##### Data to use #####
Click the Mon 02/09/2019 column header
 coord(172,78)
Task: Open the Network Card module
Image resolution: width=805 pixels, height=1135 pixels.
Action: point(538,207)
#####
##### Data to use #####
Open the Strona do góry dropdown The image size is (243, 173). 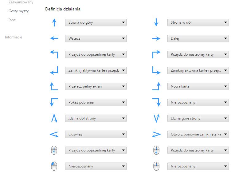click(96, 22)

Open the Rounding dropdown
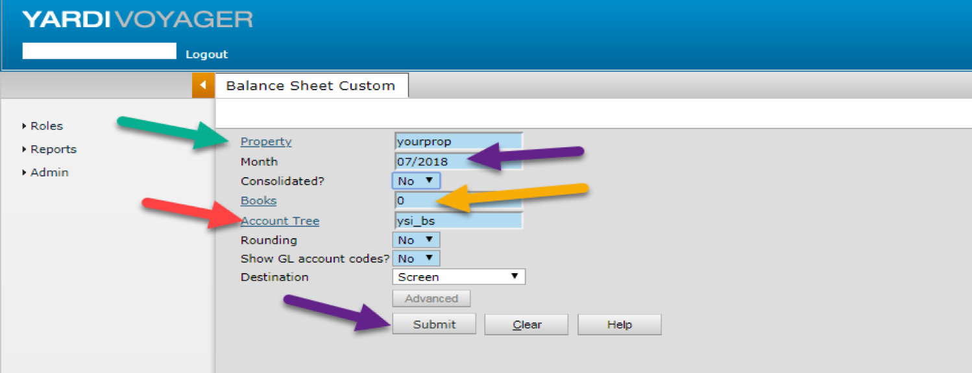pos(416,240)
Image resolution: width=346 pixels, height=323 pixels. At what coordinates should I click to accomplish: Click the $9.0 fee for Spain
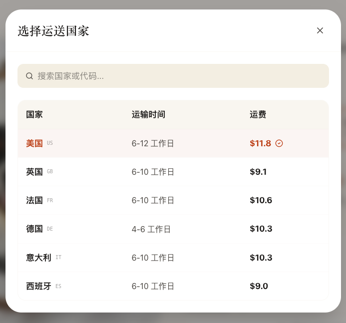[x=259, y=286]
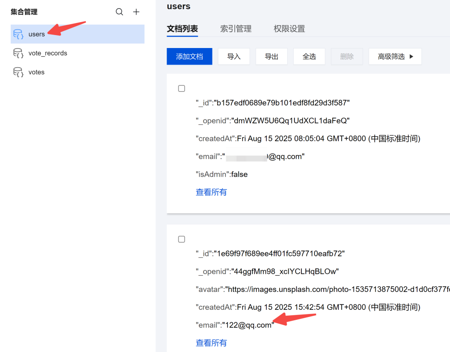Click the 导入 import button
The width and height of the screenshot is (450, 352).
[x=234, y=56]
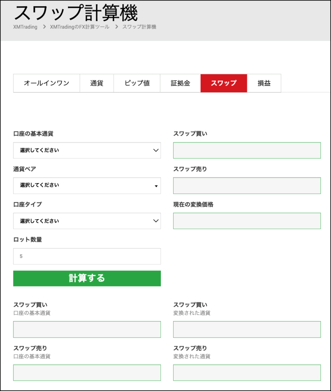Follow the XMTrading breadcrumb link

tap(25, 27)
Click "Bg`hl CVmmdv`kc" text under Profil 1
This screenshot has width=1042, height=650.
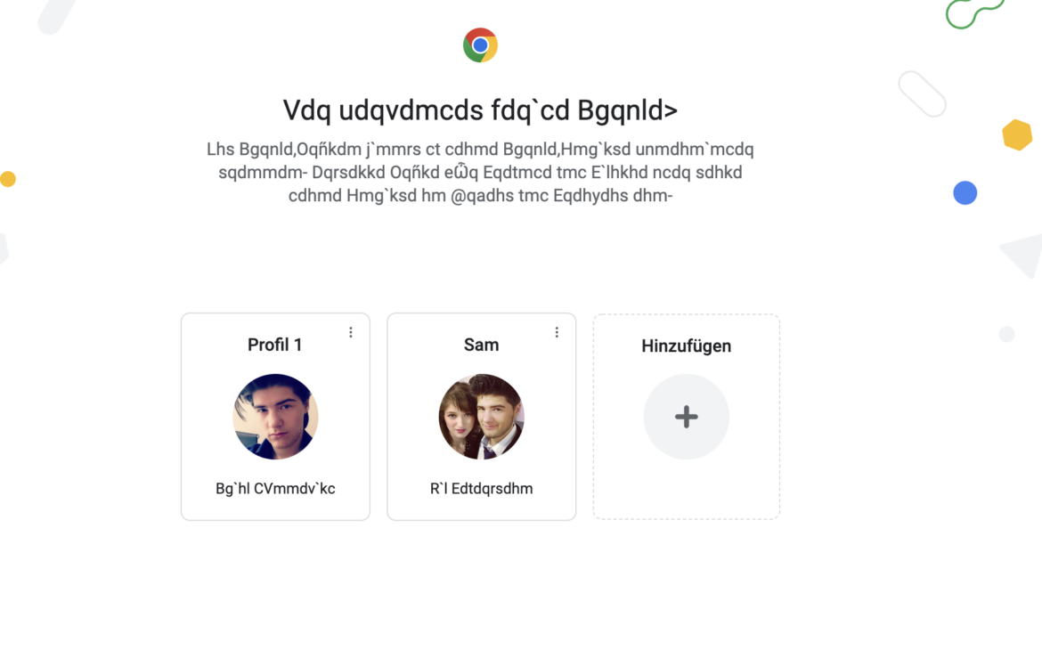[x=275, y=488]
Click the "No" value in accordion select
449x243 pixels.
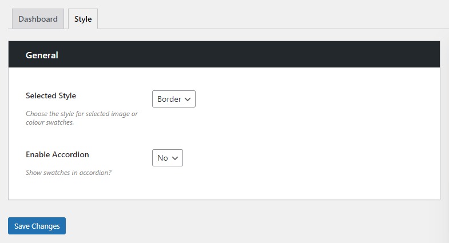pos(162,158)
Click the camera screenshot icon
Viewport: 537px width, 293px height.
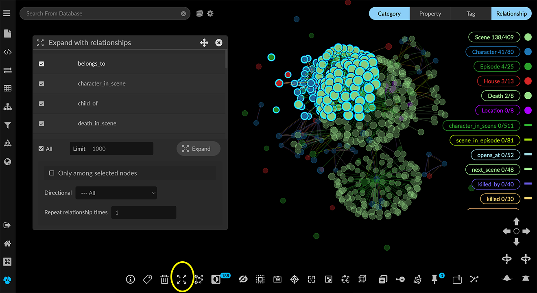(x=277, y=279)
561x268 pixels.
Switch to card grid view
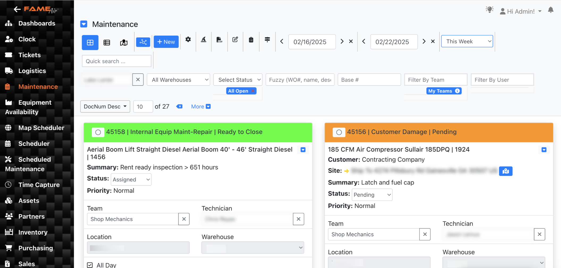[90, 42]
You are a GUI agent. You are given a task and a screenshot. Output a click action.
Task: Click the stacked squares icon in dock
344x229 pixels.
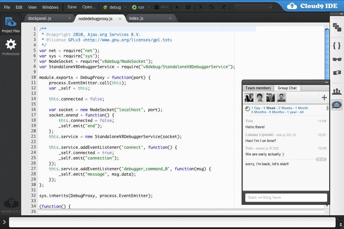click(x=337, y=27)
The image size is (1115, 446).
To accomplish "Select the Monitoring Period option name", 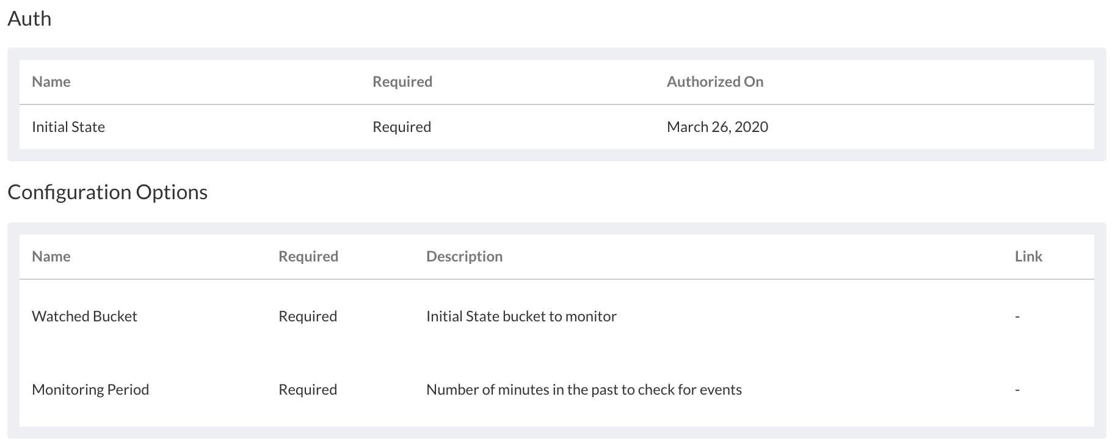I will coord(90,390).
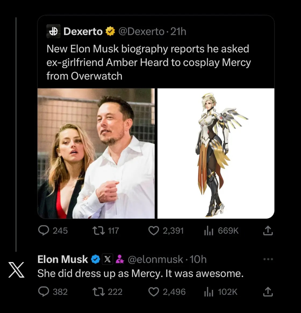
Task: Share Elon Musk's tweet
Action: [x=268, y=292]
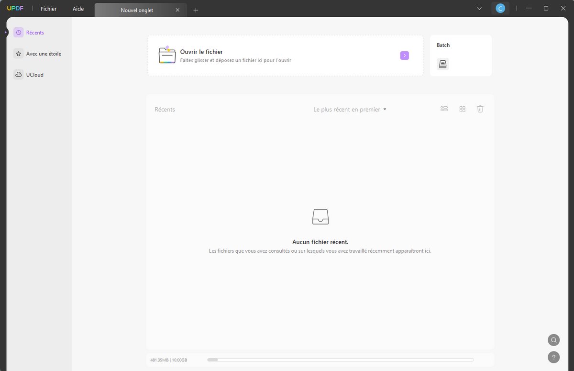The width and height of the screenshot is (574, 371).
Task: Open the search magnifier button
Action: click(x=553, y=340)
#####
→ **Problem statement**: Above are the records. Copy word for word only their lines from the one holding "This screenshot has width=1042, height=650." through the one holding "The image size is (1115, 446).", both included, and skip the images.

→ **Solution below**:
This screenshot has width=1042, height=650.
[x=275, y=488]
Click the "No" value in accordion select
449x243 pixels.
pos(162,158)
Click the camera screenshot icon
Viewport: 537px width, 293px height.
(x=277, y=279)
561x268 pixels.
Switch to card grid view
[90, 42]
You are a GUI agent. You are given a task and a screenshot. Output a click action.
Task: Click the stacked squares icon in dock
344x229 pixels.
click(x=337, y=27)
The image size is (1115, 446).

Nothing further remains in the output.